After the breeding season ends, the cicada’s lifespan also decreases. “At the end of summer, everyone forgets about cicadas,” says Lill. “They all die. Everything rots on the ground. And then they’re gone.” By the end of June, there will be millions of pounds of cicadas piled up at the base of the trees, rotting away. The smell, says Kritsky, “is an emotional memory you’ll never forget—like Limburger cheese.”

But these stinking corpses send plenty of food to scavengers. “Cicadas act as food banks,” says Yang. “When they emerge, they release all this stored energy into nature,” returning their bodies to the plants that nurtured them. In the short term, dead cicadas contain fertilizer, feeding insects in the soil and help plants grow bigger. And when its remains enter forest ponds and rivers, cicada food is taken downstream, where it can be. to promote marine life far beyond their native tree.

They may smell like bad hamburgers, but Yang says that if you’re lucky enough to get a tree full of cicadas this year, it’s best to just let their bodies rot naturally.

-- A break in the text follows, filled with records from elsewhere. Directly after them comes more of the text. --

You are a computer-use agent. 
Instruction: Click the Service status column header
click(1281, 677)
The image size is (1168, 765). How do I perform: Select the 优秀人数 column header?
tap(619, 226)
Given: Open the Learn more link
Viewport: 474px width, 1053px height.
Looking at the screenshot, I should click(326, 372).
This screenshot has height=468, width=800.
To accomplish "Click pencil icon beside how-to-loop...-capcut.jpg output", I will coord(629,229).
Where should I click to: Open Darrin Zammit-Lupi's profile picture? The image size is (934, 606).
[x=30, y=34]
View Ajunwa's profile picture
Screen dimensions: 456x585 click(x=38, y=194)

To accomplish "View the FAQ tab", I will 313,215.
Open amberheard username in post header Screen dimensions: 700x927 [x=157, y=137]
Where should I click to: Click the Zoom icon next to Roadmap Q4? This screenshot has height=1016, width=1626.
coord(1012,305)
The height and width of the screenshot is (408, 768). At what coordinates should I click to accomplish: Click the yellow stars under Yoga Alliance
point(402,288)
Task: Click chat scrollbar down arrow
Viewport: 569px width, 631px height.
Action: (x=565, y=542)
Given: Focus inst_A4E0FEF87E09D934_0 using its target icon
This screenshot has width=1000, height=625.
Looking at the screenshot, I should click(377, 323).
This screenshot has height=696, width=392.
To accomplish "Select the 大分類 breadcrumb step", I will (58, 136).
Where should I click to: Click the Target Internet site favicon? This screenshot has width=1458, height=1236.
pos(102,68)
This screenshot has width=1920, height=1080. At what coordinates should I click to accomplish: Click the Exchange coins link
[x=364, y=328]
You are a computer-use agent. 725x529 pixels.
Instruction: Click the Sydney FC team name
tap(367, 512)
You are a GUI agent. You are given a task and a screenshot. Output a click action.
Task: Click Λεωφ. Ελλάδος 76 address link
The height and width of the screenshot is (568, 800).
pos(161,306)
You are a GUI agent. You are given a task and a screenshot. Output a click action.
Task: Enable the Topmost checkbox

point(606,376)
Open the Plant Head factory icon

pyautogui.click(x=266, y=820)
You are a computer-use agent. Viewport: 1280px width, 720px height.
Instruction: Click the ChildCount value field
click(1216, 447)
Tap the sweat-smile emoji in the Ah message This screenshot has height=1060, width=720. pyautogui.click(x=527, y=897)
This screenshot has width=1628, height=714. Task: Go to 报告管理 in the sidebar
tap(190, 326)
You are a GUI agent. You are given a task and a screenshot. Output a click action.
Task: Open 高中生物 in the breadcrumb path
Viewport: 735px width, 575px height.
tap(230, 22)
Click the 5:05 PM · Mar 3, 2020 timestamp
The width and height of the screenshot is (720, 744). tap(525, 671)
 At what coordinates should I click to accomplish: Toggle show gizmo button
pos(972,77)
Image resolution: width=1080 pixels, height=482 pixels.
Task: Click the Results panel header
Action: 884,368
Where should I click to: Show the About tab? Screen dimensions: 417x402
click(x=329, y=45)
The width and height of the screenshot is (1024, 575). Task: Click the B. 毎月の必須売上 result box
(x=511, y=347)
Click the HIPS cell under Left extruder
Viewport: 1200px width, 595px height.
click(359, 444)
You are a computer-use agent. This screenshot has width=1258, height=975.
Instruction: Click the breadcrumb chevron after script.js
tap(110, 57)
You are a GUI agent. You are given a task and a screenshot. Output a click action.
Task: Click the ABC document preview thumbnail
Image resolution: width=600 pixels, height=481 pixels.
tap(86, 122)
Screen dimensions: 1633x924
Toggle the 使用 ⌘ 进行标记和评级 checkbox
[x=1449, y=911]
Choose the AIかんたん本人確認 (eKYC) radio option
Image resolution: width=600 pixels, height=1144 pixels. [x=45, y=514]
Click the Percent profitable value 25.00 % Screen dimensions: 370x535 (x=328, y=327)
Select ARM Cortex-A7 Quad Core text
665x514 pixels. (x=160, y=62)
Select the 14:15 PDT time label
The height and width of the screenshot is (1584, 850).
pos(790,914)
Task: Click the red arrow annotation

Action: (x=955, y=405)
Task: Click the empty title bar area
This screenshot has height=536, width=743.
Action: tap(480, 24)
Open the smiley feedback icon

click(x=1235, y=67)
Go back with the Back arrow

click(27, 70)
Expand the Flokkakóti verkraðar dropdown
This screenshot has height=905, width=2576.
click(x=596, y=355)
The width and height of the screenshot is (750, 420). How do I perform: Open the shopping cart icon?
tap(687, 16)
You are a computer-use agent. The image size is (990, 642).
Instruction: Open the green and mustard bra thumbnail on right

He said: “They will soon leave.” If the pile is too heavy, just sweep them away and let nature do the rest.

The concept of billions of insects toscreeching Your behind may make your skin crawl, but you don’t have to be passive when it comes to it. Researchers are urging their citizen scientists to send in photos of their native cicadas to help create the upcoming photo. The Cicada Safari The app, created by Kritsky, received and verified 561,000 cicada images by the time Brood X came out in 2021 – they hope to find even more this time.

Lill says: “This is an amazing natural phenomenon, not something to be afraid of.”